The soaring price of nitrogen fertilizers (400% increase in 18 months) and the risk of shortages projected for next spring due to energy supply difficulties could accentuate food security problems in many regions of the world. In this context, questions about soil-root interactions are receiving renewed interest today.

These hidden underground organs, which are essential to the life of plants and many soil organisms, are at the heart of agroecology research. The objective is to capitalize on the complementarity of roots for the occupation of space and the acquisition of water and nutrients in order to better exploit the heterogeneous natural resources of the soil, and to reduce the contribution of inputs (the contribution of materials exogenous to the agrosystem such as synthetic fertilizers or those of mining origin) and the greenhouse gas emissions associated with their use, while promoting the storage of carbon in the soil.

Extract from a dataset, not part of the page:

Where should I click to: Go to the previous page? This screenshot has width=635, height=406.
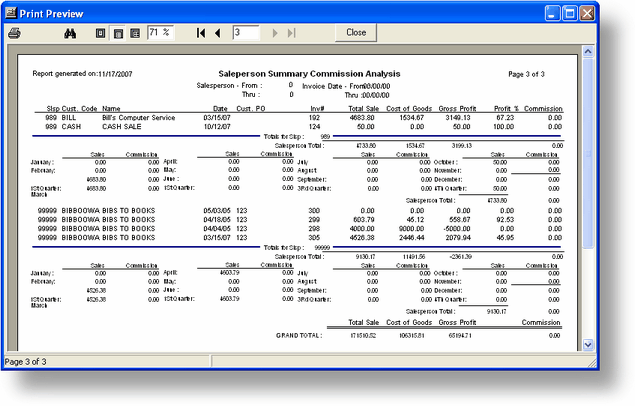[x=217, y=33]
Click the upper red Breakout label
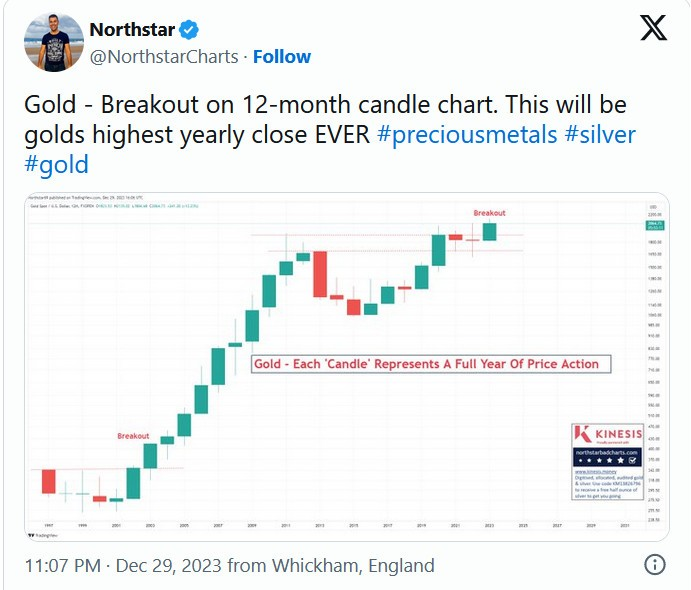Viewport: 691px width, 590px height. (x=489, y=213)
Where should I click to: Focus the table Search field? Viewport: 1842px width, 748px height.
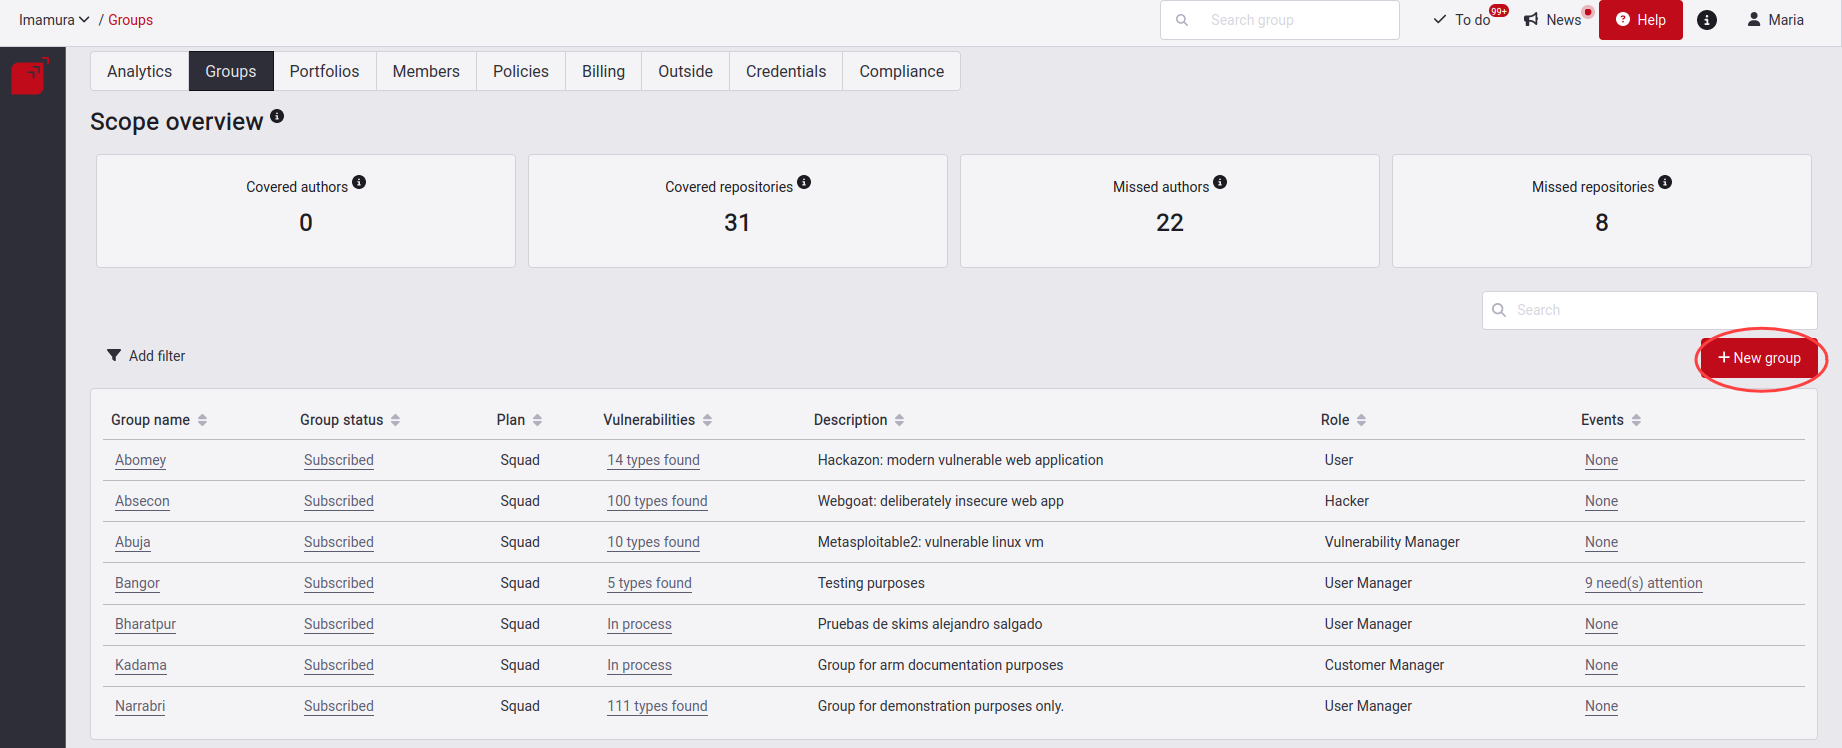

Soils by definition are heterogeneous physically, chemically, biologically, horizontally and vertically. This heterogeneity exists from the scale of the infinitesimal to that of the landscape and even more so, passing through that of the pedon (a three-dimensional unit on the surface of the earth considered as soil) or of the plot.

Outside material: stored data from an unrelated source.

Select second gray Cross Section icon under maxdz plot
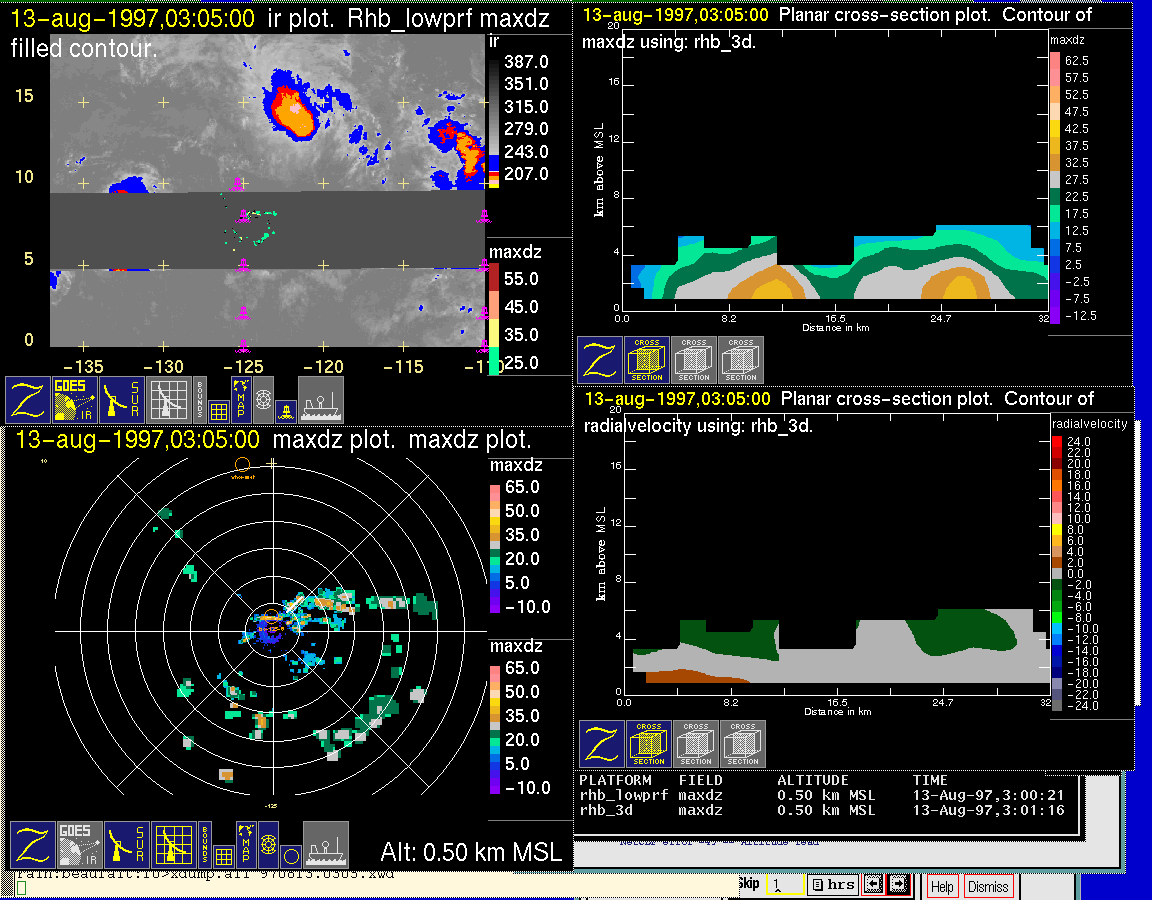 pos(741,360)
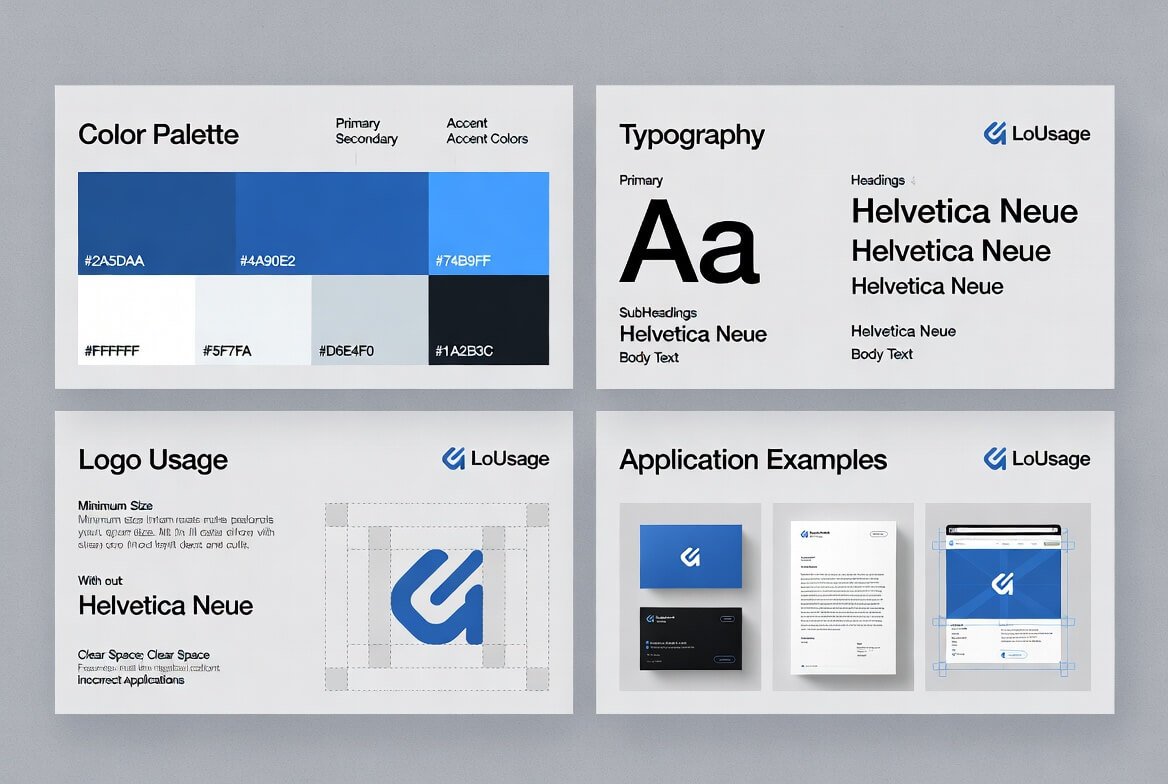
Task: Select the 'Headings' label on the Typography card
Action: click(x=876, y=180)
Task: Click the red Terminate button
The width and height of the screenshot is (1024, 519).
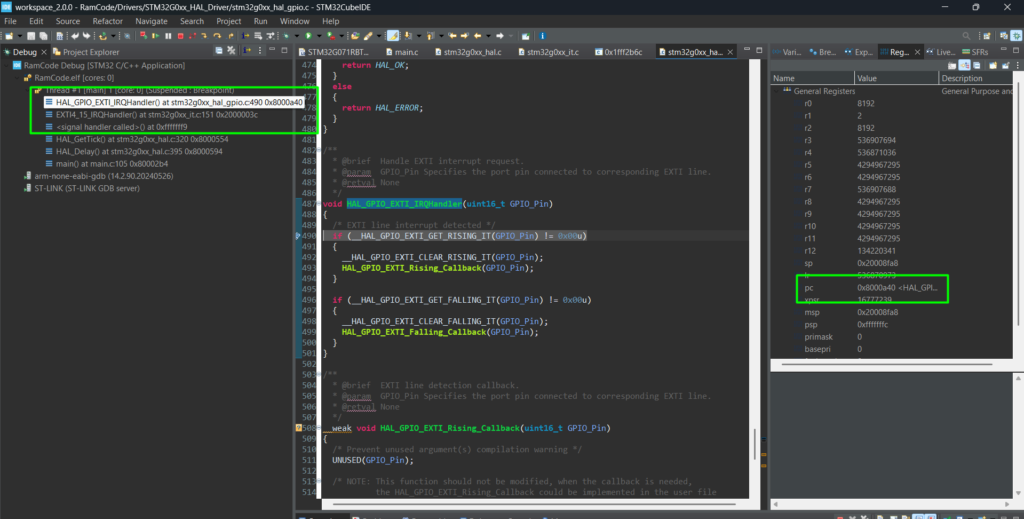Action: tap(180, 35)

At the microscopic scale, soils are heterogeneous because of the diversity of chemical forms of the mineral elements found in them, but also because of the variation in the size of the soil aggregates (a few tenths of a millimeter to a few millimeters) formed by the association of minerals, bacteria or fungal hyphae and organic matter, which together constitute the soil.

Soils offer a diversity of habitats and ecological niches for living organisms. This diversity of ecological niches in plants is explained by the diversity of roots, their ability to modify their characteristics in response to changes in soil properties and their heterogeneity (called phenotypic plasticity).

This wide diversity of root functional characteristics (morphological, architectural, physiological, biotic interactions) appears to be more important than at the level of aerial parts (stems and leaves) within the plant kingdom. It would even be the result of the evolution of soil-plant interactions, and of the response of plants to soil heterogeneity. Knowledge of the functional role of roots and their responses to soil properties and heterogeneity has increased over the last decade.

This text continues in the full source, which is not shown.